++++ Text to read

Back to my kitchen, I’m sorry (uh, self), was there already some sort of cabbage or green in that stir-fry over rice? Well, here’s some more. It even looks pretty! Now that this really matters, but I already pointed out the year and I saw the way you glanced at your smartphone as you sprinkled that vibrant bowl of slaw with a duo of toasted sesame seeds. It wasn’t subtle.


feeds 2-4 as a side, however generous ya wanna be


  • 1 small or ½ large head of savoy cabbage, thinly sliced – about a pound or two ­– my vote is for a vibrant savoy, but really, any cabbage or combination will do

  • 1 tablespoon miso – again, any will do – I’m partial to sweet white for this

  • 3-4 tablespoons of freshly squeezed citrus – lemon, lime, tangerine, tangelo, grapefruit, whatever ya like/have

  • 2 tablespoons rice vinegar

  • 1 teaspoon raw or coconut sugar or, agave, brown – whatever!

  • 1 teaspoon toasted sesame oil

  • pinch freshly ground black or white pepper

  • pinch sea salt

  •  optional but awesome: 1 tablespoon of toasted sesame seeds

  • optional but lovely: a good splash of mirin

  • optional: 1 or 2 shredded carrots

what to do:

  1. Use a fork to stir together the miso, liquids (this includes the optional mirin), sugar, salt, and pepper in a large bowl (big enough to fit the finished slaw with room to move around).

  2. Taste it. Add more salt or juice or sweetness to taste! You want it to pop, okay?

  3. Add in the thinly sliced cabbage and the carrot, if using. Mix super well and macerate the cabbage mixture into the dressing with a spoon, or hey, use your hands.

  4. Top with toasted sesame seeds, if using. I sure hope so.

  5. Top your meal! Eat.

++++++++
++++ Stored records

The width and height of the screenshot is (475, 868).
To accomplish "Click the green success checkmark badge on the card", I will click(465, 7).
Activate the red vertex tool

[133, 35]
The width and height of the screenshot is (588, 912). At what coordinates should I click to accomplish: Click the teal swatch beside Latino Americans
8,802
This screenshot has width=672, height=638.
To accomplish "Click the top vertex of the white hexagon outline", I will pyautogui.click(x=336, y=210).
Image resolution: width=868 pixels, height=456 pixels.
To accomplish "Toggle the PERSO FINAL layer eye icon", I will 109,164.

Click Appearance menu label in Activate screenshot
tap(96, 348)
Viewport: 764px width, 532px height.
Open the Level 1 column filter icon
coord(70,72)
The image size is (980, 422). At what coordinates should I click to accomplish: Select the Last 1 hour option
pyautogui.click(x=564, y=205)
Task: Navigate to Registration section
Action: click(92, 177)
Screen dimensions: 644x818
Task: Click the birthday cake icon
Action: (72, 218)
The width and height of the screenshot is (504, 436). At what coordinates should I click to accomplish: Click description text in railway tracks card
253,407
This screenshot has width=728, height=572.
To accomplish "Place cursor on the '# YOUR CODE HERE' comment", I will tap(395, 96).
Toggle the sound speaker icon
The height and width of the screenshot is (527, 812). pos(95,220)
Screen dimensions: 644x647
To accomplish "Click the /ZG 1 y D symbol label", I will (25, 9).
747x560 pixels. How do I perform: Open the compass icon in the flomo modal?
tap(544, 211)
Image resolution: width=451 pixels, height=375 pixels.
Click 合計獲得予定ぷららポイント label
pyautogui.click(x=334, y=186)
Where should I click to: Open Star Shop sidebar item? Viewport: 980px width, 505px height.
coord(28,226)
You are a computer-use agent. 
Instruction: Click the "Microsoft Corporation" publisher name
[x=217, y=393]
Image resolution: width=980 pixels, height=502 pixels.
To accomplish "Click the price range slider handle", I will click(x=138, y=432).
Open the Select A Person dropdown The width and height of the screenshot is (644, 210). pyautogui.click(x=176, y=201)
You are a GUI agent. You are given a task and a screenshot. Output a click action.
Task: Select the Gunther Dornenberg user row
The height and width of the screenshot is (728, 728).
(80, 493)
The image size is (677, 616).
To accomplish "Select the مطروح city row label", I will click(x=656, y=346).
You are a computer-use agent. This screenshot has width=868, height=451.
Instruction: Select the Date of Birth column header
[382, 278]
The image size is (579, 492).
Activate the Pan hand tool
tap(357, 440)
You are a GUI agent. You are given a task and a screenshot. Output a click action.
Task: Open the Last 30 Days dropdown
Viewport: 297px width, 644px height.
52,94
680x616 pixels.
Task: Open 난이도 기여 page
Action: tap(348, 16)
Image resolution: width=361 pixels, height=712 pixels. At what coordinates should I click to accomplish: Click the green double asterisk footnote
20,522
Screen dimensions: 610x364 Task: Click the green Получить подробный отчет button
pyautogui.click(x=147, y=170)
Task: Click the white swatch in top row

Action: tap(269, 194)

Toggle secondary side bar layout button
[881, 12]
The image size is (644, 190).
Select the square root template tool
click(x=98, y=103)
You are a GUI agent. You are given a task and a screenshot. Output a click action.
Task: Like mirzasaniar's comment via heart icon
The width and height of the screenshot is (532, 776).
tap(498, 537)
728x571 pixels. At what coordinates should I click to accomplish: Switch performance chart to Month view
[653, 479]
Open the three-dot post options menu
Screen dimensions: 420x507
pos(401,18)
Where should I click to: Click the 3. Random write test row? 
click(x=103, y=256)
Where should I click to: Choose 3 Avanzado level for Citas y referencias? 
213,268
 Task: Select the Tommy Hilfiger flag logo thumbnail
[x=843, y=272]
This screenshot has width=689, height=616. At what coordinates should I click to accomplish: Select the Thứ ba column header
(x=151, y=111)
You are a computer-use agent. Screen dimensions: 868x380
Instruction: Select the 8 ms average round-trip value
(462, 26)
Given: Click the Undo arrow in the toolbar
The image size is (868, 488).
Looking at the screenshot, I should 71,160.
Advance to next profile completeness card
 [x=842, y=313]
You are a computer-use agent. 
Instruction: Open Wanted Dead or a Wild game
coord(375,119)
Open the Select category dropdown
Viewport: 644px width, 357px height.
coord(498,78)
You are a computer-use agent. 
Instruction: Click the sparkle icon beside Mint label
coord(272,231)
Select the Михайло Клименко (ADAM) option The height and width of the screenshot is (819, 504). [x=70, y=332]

++++++++

From the slaw recipe, list every kind of citrus named as an option for the freshly squeezed juice.

Lemon, lime, tangerine, tangelo, grapefruit